Bu bağlamda, bugünün hükümet uygulamalarında bile çağdaş dünyanın gerekleri için Batı referans alınmaya devam edilmektedir. Modern iktisadi sistemin ve toplumsal ihtiyaçların gerektirdiği düzenlemeler, hep gelişmiş ülke pratikleri dikkate alınarak yapılmaktadır. Artık günümüzde gelişmişliğin göstergesi olarak kabul edilen ülkelerin insani kalkınmışlık seviyeleri, Birleşmiş Milletler gibi uluslararası kurumların oluşturduğu kriterlere göre değerlendirilmekte ve ülkelerin bu yöndeki politikalarının nasıl oluşturulması gerektiği konusunda onlara yol gösterilmektedir.

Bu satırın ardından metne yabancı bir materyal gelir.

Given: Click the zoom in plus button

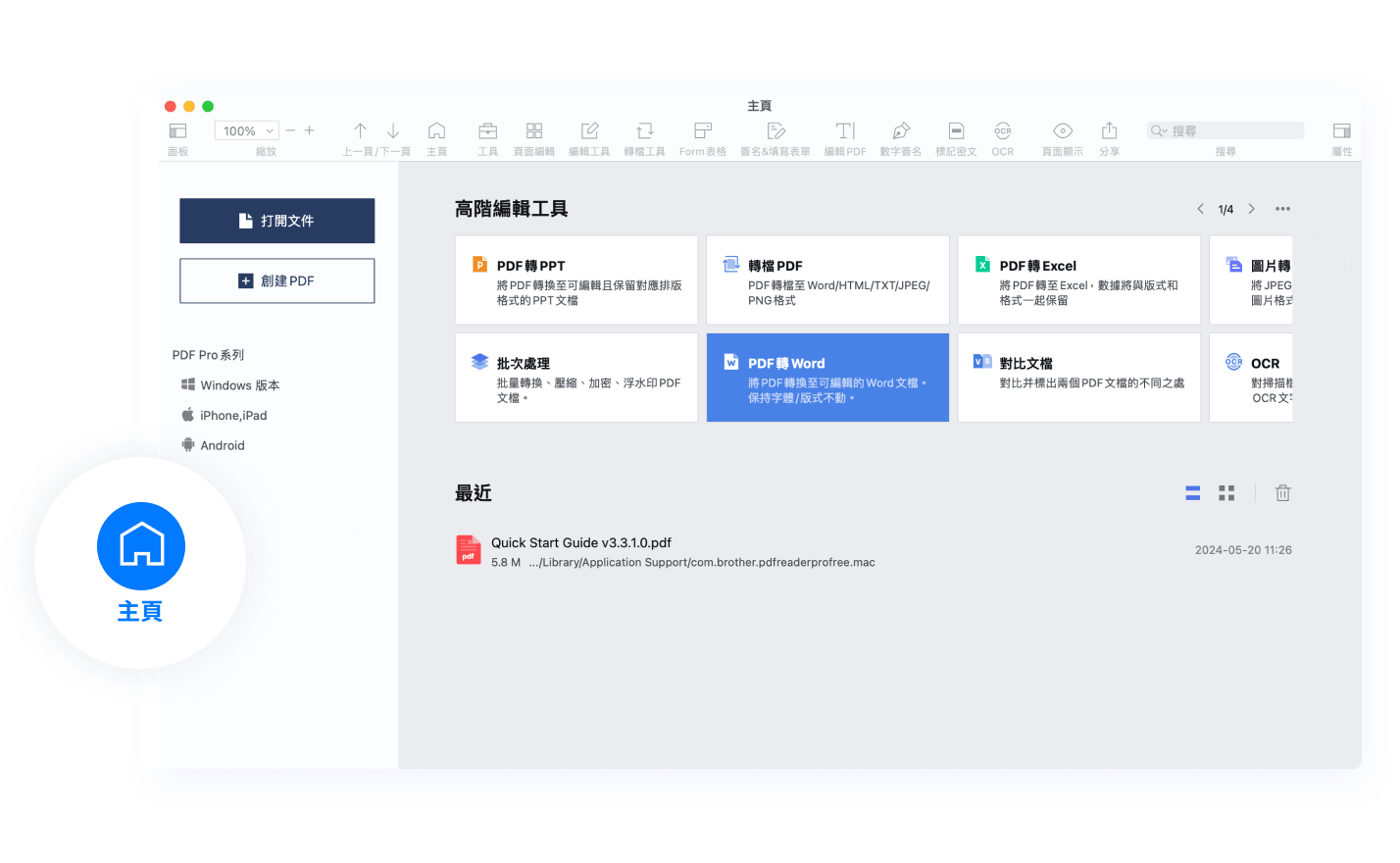Looking at the screenshot, I should point(309,130).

Cumhuriyetin kuruluşundan bu yana 90 yılı aşkın bir süre geçmesine rağmen, ülkemizde bugünlerde iktidarda olan yönetici kadroların dile getirdiği, ancak içeriği konusunda bir netliğin hâlâ sağlanamadığı Yeni Türkiye betimlemesinin bile, iktisadi anlamda referanslarını Batılı ülkelerin ekonomik yapılarından alması ilginçtir.

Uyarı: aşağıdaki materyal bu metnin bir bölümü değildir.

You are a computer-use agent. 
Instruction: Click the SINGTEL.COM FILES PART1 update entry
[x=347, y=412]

Kanımızca Türkiye ekonomisinin 2002 sonrasında gösterdiği ekonomik performans ve buna bağlı değişen tüketim davranışları siyasilerde ortaya çıkan aşırı güvene ve böyle bir Yeni Türkiye betinlemesine dayanak teşkil etmiştir. Zaman zaman bu Yeni Türkiye betimlemesi kalkınma ve kalkınmışlık açsından geçmişle yapılan bir hesaplaşmanın da simgesi olmuştur. Böyle bir yaklaşımın kalkınmışlığı dar kapsamlı olarak sadece milli gelir rakamlarında görülen performansa bakarak değerlendirmek, maalesef geçmişte olduğu gibi, günümüz siyasi tartışmalarında son derecede popüler hale gelmiştir. Ancak aynı zamanda kamuoyundaki bu tartışmaları kısırlaştırmıştır.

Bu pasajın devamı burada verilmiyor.